Cryptocurrency is volatile, full of both exhilarating highs and humbling lows. For those of us who have been around since the last bull market, we have experience to teach us. Take Cronos (CRO), the native token of the Cronos blockchain. Once reaching an all-time high of nearly $0.89 in November 2021, it has since severely underperformed, currently hovering around the $0.10 mark – close to its launch price.
This underperformance has led to understandable disappointment, especially concerning a controversial re-issuance of 70 billion CRO tokens that had previously been burned. These tokens, accounting for a significant portion of the total supply (now slightly less than 100 billion), are being slowly released into circulation until 2030. The stated reasoning behind this move is to seed exchange-traded assets without needing to acquire them from the spot market. This is similar to the reasoning for the high numbers of XRP and XLM tokens, which are designed to absorb massive amounts of capital. Cronos is behind in market capitalization, but it has high hopes!
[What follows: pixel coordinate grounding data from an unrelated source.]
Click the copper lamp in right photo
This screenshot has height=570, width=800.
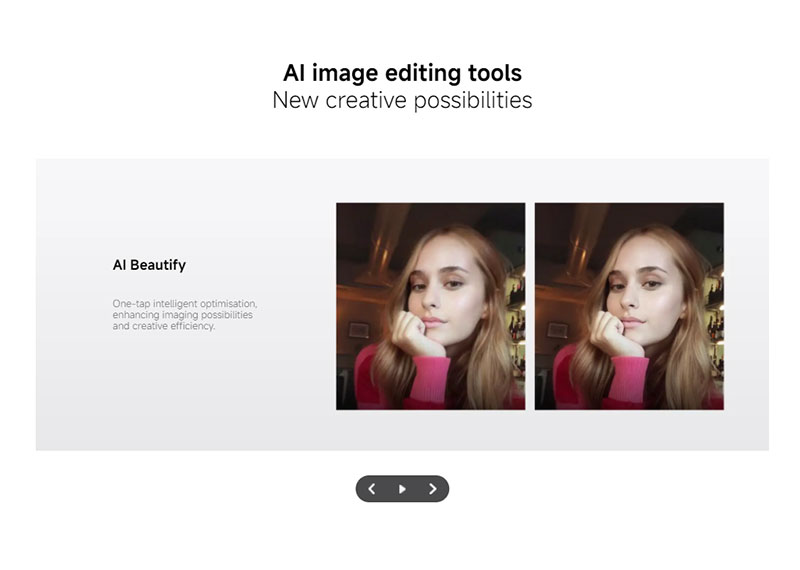tap(581, 255)
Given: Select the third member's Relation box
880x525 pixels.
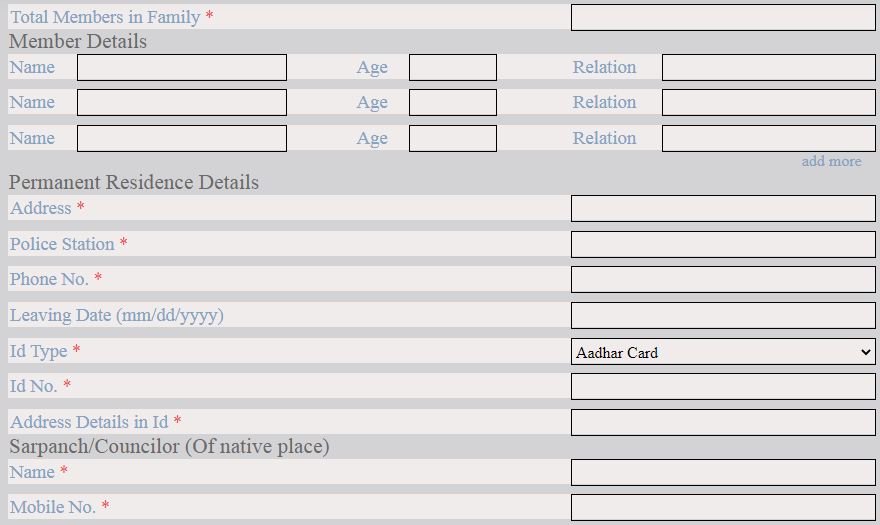Looking at the screenshot, I should click(x=768, y=138).
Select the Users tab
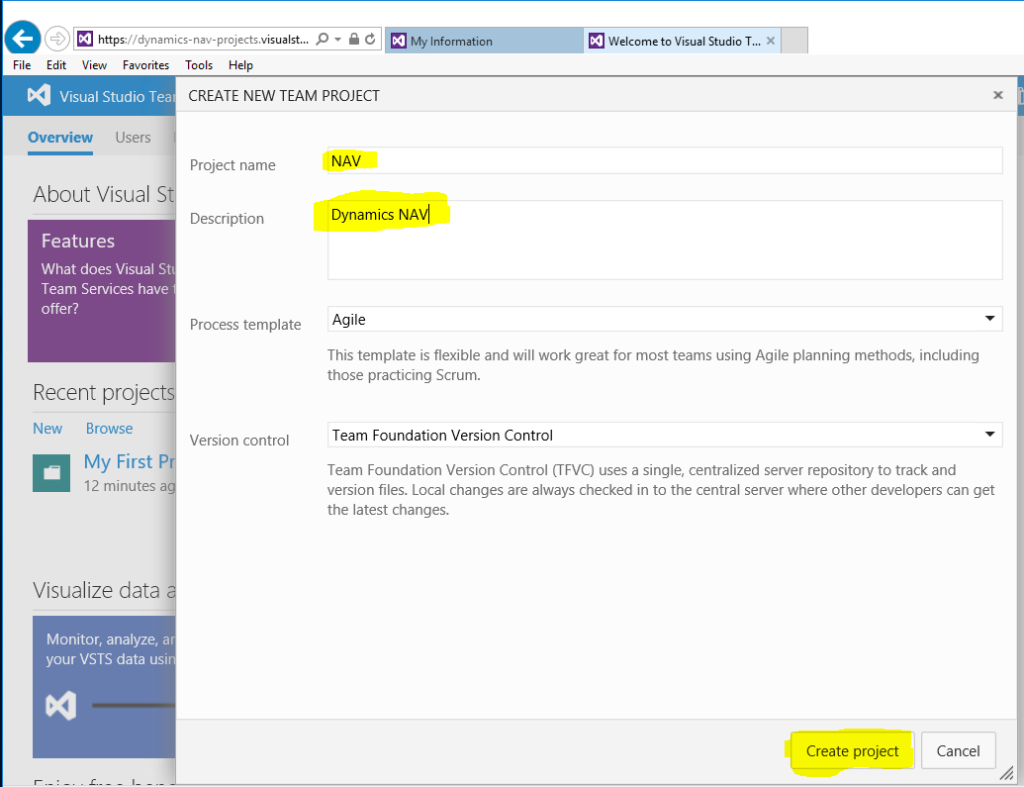 pyautogui.click(x=132, y=138)
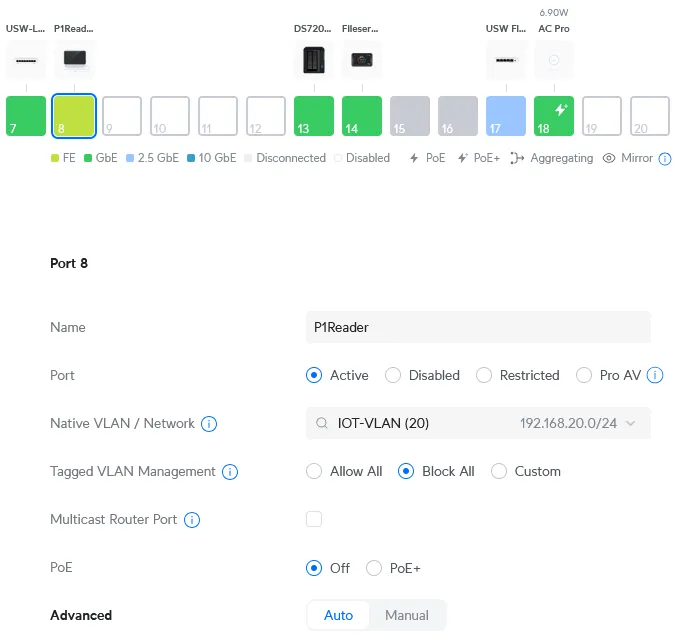Open the Native VLAN network dropdown
The width and height of the screenshot is (673, 634).
(478, 424)
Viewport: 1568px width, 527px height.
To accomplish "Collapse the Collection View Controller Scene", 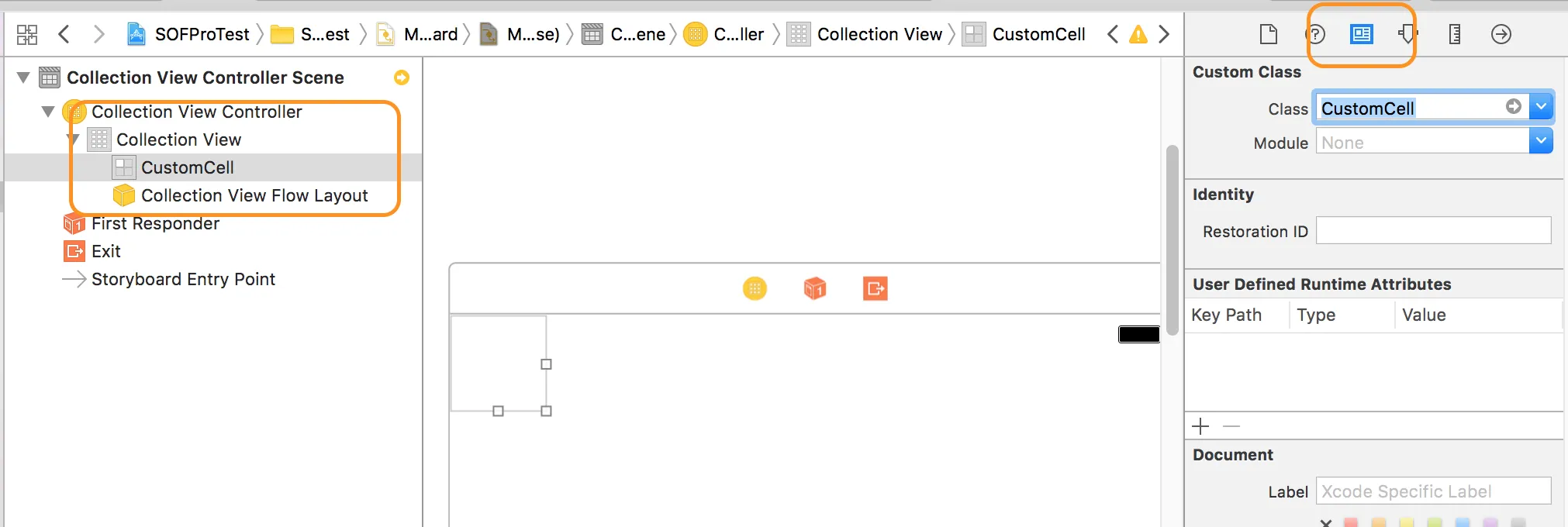I will (23, 78).
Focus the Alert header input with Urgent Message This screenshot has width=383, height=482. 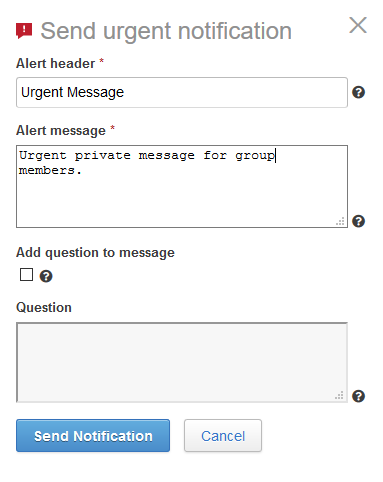click(x=182, y=92)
Despite this point of contention, there's a compelling narrative emerging for CRO, one focused on institutional adoption. Crypto.com has announced that CRO will be included in ETFs by Trump Media & Technology Group, and 21 Shares has also announced an ETP with CRO. Most recently, Canary Capital announced a fund that will contain CRO, aimed at accredited investors. Suffice it to say, it appears that Crypto.com is forming strategic partnerships with traditional capital markets to find long term holders for Cronos.
From my perspective – and this is not financial advice – this entry into institutional holdings is a significant development. My belief is that by increasing its presence in institutional portfolios, CRO will boost its market capitalization. A higher market capitalization typically leads to reduced price volatility, a desirable trait for any asset. While this institutional embrace may not directly increase trade volume for retail investors in the short term, it's possible that a more stable, higher market capitalization could eventually encourage more retail buyers to buy and hold the token, thereby creating the conditions for higher lows over time.
It's also worth noting that CRO does have a mechanism in place to burn tokens based on network activity. While this periodically burns millions of tokens, it's not a substantial enough portion of the total supply to significantly impact the circulating amount on its own. The real game-changer for CRO's long-term stability and growth appears to be its integration into more traditional financial products.
As we look towards the potential 2025 bull market, the question on many minds is whether CRO can reach or even surpass the $1 mark before the inevitable market correction. And what happens after? Will CRO pull back to its previous bear market low of $0.07, or will it establish a higher low, signaling a healthier long-term trend?
Personally, I am accumulating CRO when its price is below $0.20 per token. While there might be some short-term gains above that price, my strategy for CRO is a long-term hold. For me, $0.20 represents the upper limit of where I see long-term value, at least until the market lows consistently move above that level. It's a calculated gamble, forming a portion of my diversified crypto holdings, alongside what I consider "sure bets" like Bitcoin (BTC) and Litecoin (LTC). The institutional interest, despite the past controversies, presents an interesting new chapter for Cronos and its native token.